··· EXERCISE MATERIALS ···

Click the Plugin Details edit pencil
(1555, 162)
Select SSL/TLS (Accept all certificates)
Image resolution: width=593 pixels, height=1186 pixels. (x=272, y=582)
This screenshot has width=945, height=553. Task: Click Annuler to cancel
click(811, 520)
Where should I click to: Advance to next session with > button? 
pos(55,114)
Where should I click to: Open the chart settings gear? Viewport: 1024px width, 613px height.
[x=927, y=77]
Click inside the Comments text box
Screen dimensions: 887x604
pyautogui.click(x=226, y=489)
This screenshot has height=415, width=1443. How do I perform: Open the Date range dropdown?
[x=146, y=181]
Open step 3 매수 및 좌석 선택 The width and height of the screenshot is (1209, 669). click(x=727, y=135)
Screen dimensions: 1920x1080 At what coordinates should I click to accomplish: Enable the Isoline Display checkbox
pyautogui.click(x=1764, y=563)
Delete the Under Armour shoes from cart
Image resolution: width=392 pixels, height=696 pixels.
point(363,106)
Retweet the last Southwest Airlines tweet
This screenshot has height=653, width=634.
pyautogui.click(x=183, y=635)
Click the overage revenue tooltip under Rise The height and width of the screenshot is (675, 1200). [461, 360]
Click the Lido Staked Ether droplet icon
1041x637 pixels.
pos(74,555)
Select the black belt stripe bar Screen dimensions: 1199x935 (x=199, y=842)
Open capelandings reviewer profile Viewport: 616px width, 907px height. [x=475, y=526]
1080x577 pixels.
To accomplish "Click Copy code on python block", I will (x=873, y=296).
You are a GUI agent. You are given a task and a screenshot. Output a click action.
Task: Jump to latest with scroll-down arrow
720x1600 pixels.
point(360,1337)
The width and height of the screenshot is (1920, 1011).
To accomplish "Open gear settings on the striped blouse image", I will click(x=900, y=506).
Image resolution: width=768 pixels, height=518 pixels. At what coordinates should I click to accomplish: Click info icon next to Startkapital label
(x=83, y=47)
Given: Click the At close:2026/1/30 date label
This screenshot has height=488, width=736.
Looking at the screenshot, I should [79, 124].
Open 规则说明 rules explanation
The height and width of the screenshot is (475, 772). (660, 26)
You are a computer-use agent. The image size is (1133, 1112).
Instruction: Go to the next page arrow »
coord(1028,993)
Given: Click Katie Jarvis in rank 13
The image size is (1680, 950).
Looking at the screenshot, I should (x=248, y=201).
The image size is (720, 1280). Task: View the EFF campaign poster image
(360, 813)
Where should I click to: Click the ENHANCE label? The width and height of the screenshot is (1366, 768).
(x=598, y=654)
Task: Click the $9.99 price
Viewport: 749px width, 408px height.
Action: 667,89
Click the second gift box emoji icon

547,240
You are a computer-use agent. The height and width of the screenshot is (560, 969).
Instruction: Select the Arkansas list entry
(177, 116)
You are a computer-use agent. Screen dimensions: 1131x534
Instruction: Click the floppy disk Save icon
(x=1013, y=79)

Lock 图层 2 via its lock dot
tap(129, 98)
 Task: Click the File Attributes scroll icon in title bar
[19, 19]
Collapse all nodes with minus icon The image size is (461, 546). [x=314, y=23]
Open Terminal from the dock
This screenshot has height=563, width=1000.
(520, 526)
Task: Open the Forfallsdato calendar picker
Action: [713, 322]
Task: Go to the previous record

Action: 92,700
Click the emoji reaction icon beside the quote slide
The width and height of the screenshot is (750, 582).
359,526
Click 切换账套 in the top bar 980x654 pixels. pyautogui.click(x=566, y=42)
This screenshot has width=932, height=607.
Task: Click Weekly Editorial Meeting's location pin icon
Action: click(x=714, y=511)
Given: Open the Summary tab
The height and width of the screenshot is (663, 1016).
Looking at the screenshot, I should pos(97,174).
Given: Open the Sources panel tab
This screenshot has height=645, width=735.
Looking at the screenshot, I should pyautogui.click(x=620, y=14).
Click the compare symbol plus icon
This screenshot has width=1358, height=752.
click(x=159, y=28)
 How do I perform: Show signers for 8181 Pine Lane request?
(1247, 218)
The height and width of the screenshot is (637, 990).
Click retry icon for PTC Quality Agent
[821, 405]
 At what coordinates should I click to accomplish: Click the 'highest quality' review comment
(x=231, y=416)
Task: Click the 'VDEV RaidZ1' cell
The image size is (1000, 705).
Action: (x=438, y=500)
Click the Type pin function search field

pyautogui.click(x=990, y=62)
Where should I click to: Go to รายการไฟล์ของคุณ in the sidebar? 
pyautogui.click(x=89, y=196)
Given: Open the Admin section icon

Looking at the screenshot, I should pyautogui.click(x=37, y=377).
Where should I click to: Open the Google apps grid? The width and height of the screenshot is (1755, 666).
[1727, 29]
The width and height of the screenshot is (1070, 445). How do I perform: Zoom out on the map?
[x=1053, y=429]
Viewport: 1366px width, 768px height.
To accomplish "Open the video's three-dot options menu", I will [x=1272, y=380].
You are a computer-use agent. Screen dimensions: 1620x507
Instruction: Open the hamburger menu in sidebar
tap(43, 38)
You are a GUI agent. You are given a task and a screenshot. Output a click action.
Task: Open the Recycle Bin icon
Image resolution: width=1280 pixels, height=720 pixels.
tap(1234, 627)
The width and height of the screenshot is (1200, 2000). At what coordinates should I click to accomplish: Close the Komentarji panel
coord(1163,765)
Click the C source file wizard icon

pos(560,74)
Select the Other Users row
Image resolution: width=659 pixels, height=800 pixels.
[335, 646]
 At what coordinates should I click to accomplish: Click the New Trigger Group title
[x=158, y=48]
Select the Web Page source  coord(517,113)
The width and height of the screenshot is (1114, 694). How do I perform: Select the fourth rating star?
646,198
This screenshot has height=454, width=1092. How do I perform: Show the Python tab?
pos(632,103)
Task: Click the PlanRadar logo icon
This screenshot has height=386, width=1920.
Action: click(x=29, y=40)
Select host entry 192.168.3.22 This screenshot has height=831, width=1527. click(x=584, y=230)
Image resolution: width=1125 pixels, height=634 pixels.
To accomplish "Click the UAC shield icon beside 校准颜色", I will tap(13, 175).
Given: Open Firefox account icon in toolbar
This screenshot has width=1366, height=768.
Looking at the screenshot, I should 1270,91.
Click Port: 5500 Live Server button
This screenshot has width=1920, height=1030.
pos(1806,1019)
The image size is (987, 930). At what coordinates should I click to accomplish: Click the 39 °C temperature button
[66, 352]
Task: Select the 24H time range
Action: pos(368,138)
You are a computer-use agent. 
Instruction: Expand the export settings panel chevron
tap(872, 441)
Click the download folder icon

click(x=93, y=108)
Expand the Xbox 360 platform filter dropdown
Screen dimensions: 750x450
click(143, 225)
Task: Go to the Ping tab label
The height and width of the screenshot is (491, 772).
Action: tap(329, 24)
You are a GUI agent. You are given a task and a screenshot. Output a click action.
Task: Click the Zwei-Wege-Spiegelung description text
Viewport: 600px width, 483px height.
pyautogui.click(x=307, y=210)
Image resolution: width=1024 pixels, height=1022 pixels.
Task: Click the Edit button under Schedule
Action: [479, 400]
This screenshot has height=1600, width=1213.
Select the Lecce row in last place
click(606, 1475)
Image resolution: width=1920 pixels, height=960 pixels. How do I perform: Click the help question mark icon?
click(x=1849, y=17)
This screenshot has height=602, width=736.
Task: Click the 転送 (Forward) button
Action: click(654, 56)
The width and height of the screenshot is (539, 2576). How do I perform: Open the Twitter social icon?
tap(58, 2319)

···

• _EXERCISE DETAILS_: Quote only the stretch of lines that starts the data above and ends with the line containing "Given: Click the", both included.

• _EXERCISE RESULT_:
Click the Plugin Details edit pencil
(1555, 162)
Select SSL/TLS (Accept all certificates)
Image resolution: width=593 pixels, height=1186 pixels. (x=272, y=582)
This screenshot has width=945, height=553. Task: Click Annuler to cancel
click(811, 520)
Where should I click to: Advance to next session with > button? 
pos(55,114)
Where should I click to: Open the chart settings gear? Viewport: 1024px width, 613px height.
[x=927, y=77]
Click inside the Comments text box
Screen dimensions: 887x604
pyautogui.click(x=226, y=489)
This screenshot has height=415, width=1443. How do I perform: Open the Date range dropdown?
[x=146, y=181]
Open step 3 매수 및 좌석 선택 The width and height of the screenshot is (1209, 669). click(x=727, y=135)
Screen dimensions: 1920x1080 At what coordinates should I click to accomplish: Enable the Isoline Display checkbox
pyautogui.click(x=1764, y=563)
Delete the Under Armour shoes from cart
Image resolution: width=392 pixels, height=696 pixels.
point(363,106)
Retweet the last Southwest Airlines tweet
This screenshot has height=653, width=634.
pyautogui.click(x=183, y=635)
Click the overage revenue tooltip under Rise The height and width of the screenshot is (675, 1200). [461, 360]
Click the Lido Staked Ether droplet icon
1041x637 pixels.
pos(74,555)
Select the black belt stripe bar Screen dimensions: 1199x935 (x=199, y=842)
Open capelandings reviewer profile Viewport: 616px width, 907px height. [x=475, y=526]
1080x577 pixels.
To accomplish "Click Copy code on python block", I will (x=873, y=296).
You are a GUI agent. You are given a task and a screenshot. Output a click action.
Task: Jump to latest with scroll-down arrow
720x1600 pixels.
point(360,1337)
The width and height of the screenshot is (1920, 1011).
To accomplish "Open gear settings on the striped blouse image", I will click(x=900, y=506).
Image resolution: width=768 pixels, height=518 pixels. At what coordinates should I click to accomplish: Click info icon next to Startkapital label
(x=83, y=47)
Given: Click the At close:2026/1/30 date label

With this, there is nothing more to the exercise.